Surprisingly, the Big Green power play is also thriving, even without its focal point.

The unit is converting on 23.9 percent of its opportunities -- sixth in the nation -- which easily surpasses last year's 17.1 percent efficiency rating.

Talented freshmen blueliner Alan BreMiller and Alex Zagaria have picked up some of the slack, while the development of Louise Pietrangelo '04 and the return of Kristin Romberg '01, who was injured all last season, have made the blueline one of the Big Green's strengths.

Still, no combination of players can really replace someone as special as Bredin.

"The defense has done a pretty good job filling her shoes," co-captain Kristin King '02, also a close friend of Bredin's, said, "but obviously it's not the same. Her presence is very unique."

It is the loss of the intangibles, things not found on the stat sheet, that the team has felt most poignantly.

"Correne's role as a leader of this team is what we miss most about her this season," McCullough said. "She has always been a player who everyone looks up to and respects. She is such a genuine, unselfish and modest person.

"I know for a fact that every member of this team misses her more as a close friend than as a player this season," she added.

As much as Bredin and the team have missed one another, the Big Green has been heavily involved in the blueliner's experience with the National Team. Half the team went up to Montreal to see her play Team USA -- against whom Team Canada is 0-8 -- in a game in which Bredin scored a goal.

It was disappointing to everyone associated with Dartmouth that Bredin did not make the team, even if she has had the opportunity to play as many games as she would have as an official member.

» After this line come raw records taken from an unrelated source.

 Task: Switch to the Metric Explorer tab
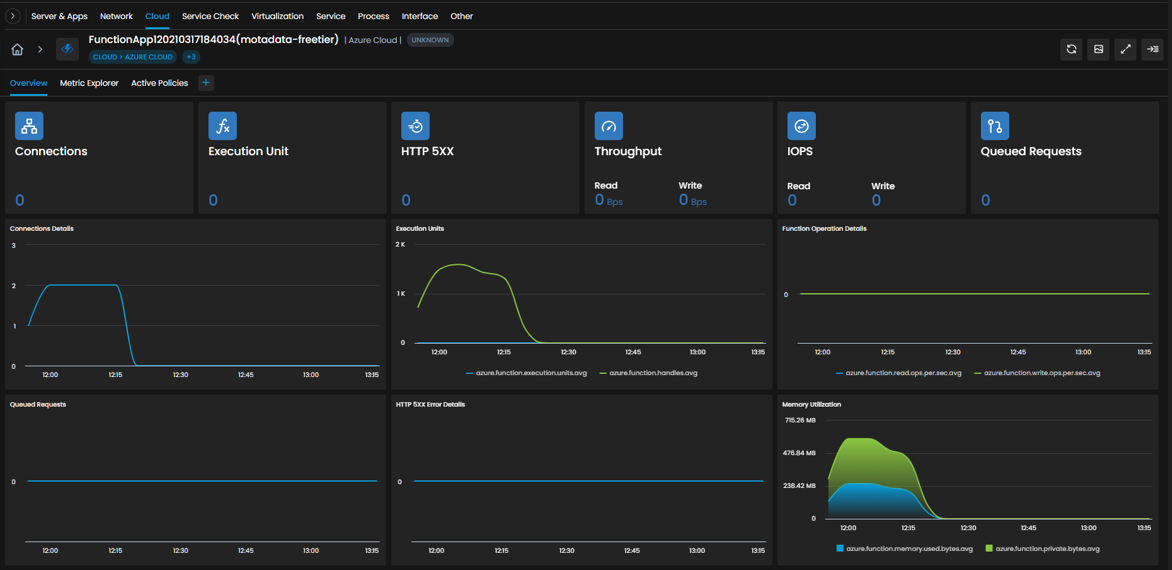[89, 83]
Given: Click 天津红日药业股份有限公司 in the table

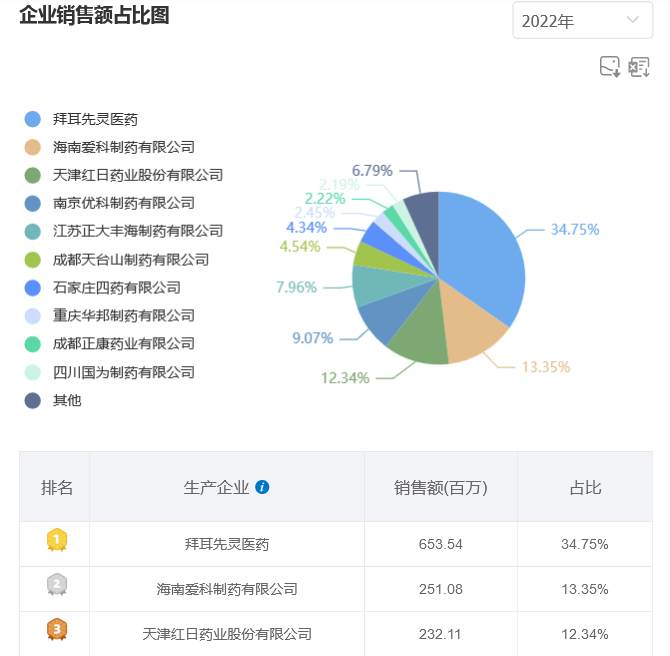Looking at the screenshot, I should click(227, 633).
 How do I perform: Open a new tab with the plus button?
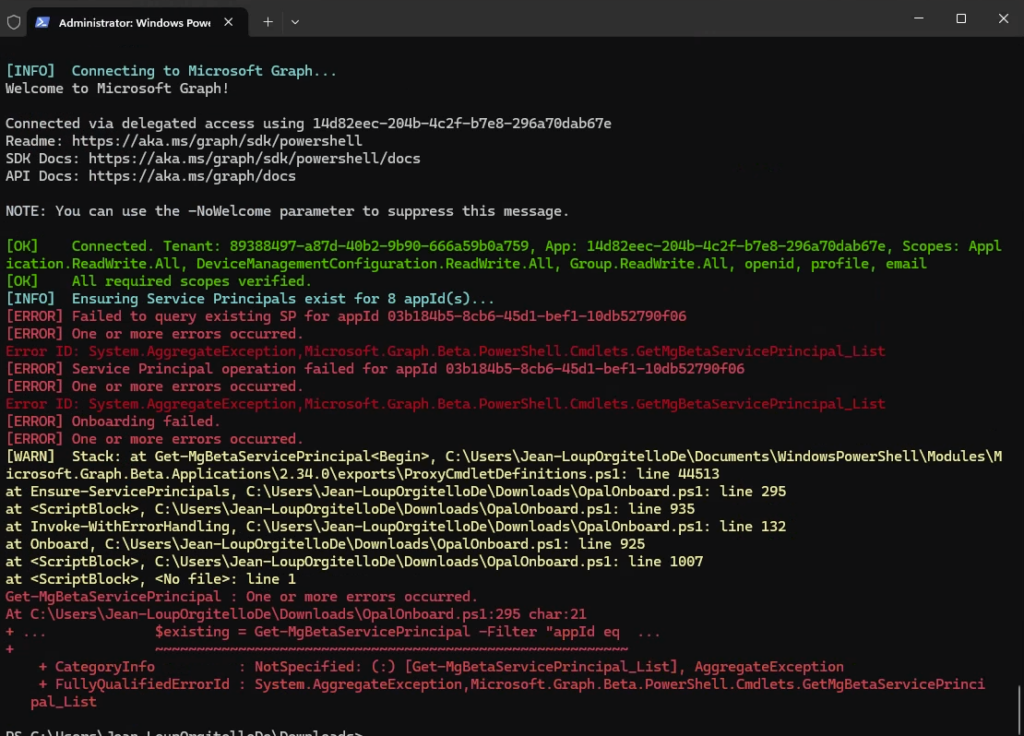(x=268, y=21)
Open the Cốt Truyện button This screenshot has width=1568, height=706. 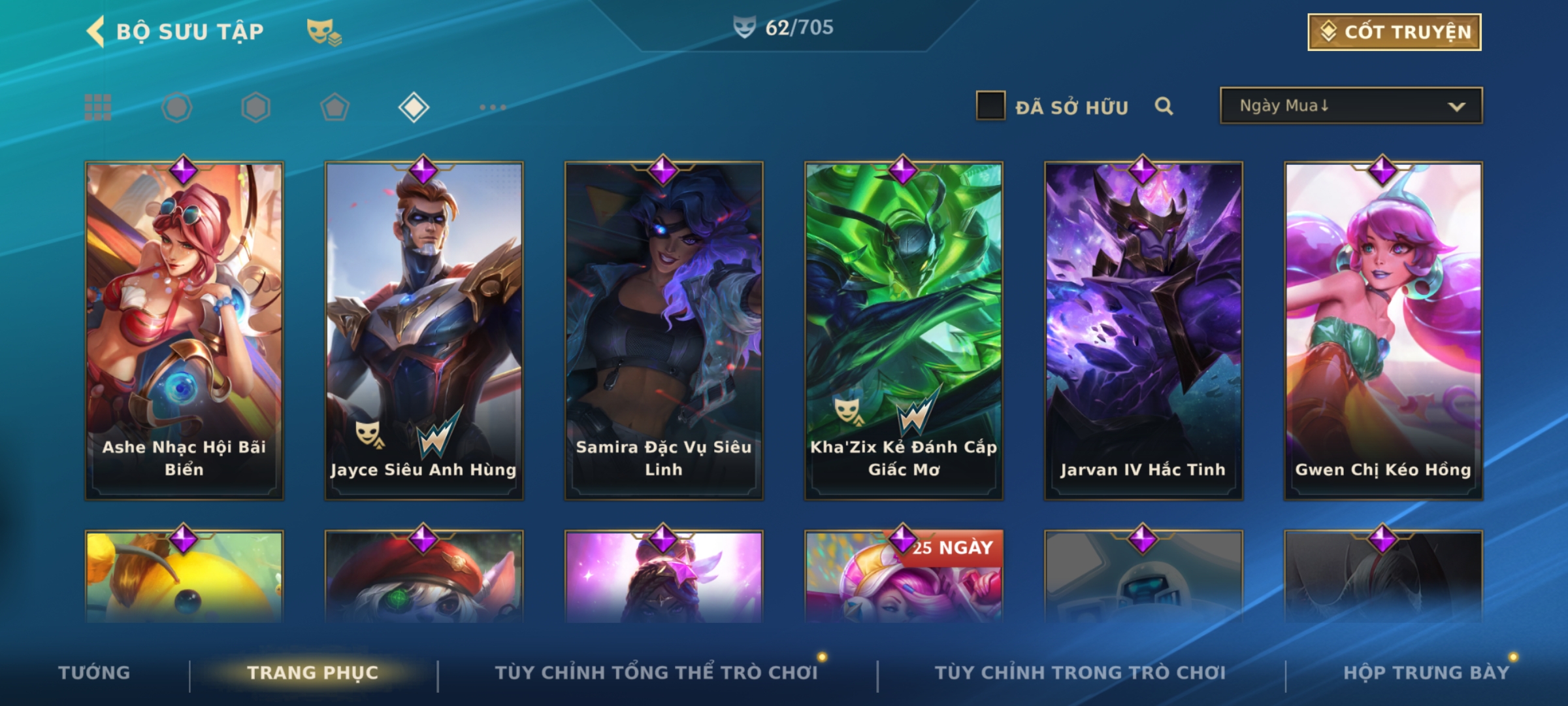pyautogui.click(x=1394, y=32)
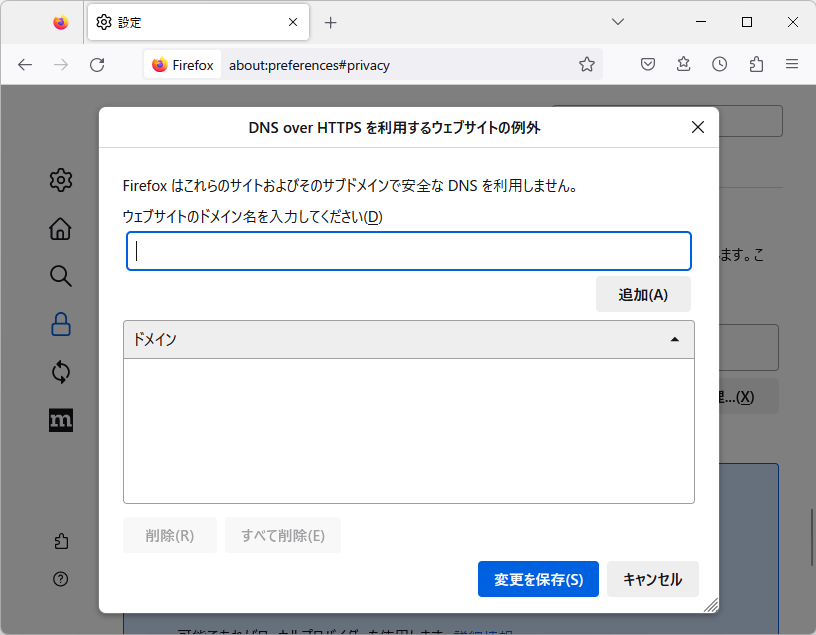Open a new tab with the plus button
The width and height of the screenshot is (816, 635).
330,22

"I was surprised she didn't make the team," coach Judy Oberting '94 said. "She's got the size and the speed and the skills. To me, it doesn't make any sense, but obviously I'm not making those decisions out there. She certainly was right there."

Her teammates share her coach's sentiments, and then some.

"She has worked so hard for this opportunity and she deserves it more than anyone," King said. "Everyone will be pulling for her and rooting her on. It is something she has dreamed about since she was a little kid, and we all think that it is awesome that she has had the opportunity to live out her dreams."

Bredin may still have a chance, but the odds get a little more remote everyday.

Recently, the National Team passed over Bredin to name Cherie Piper '06 -- who will play for Dartmouth as a freshman next year -- to the squad, even though Bredin had quite a bit more game experience.

Characteristically, Bredin has taken it all in stride.

"Even with her status on the team being completely up in the air, she rarely complains about the opportunity that she has been given," Mcullough added. "We blitz and talk often and she is always more interested in hearing about what is going on here rather than talking about her situation with the team."

Oberting is also impressed: "What's been amazing has been her attitude.

"She got cut two months ago, but she's been there everyday and she's played in every game that they have played."

Most of all, Bredin is proud to have had the chance to represent her country.

"It is a great opportunity and I am very privileged and honored to be a part of it," she said.

Dartmouth is proud of her, too.

Even if the Hanover faithful don't get a chance to root for her in Salt Lake City, and they may still have that chance, they can at least take solace in the fact that they will get to see No. 12 back in Dartmouth green next season.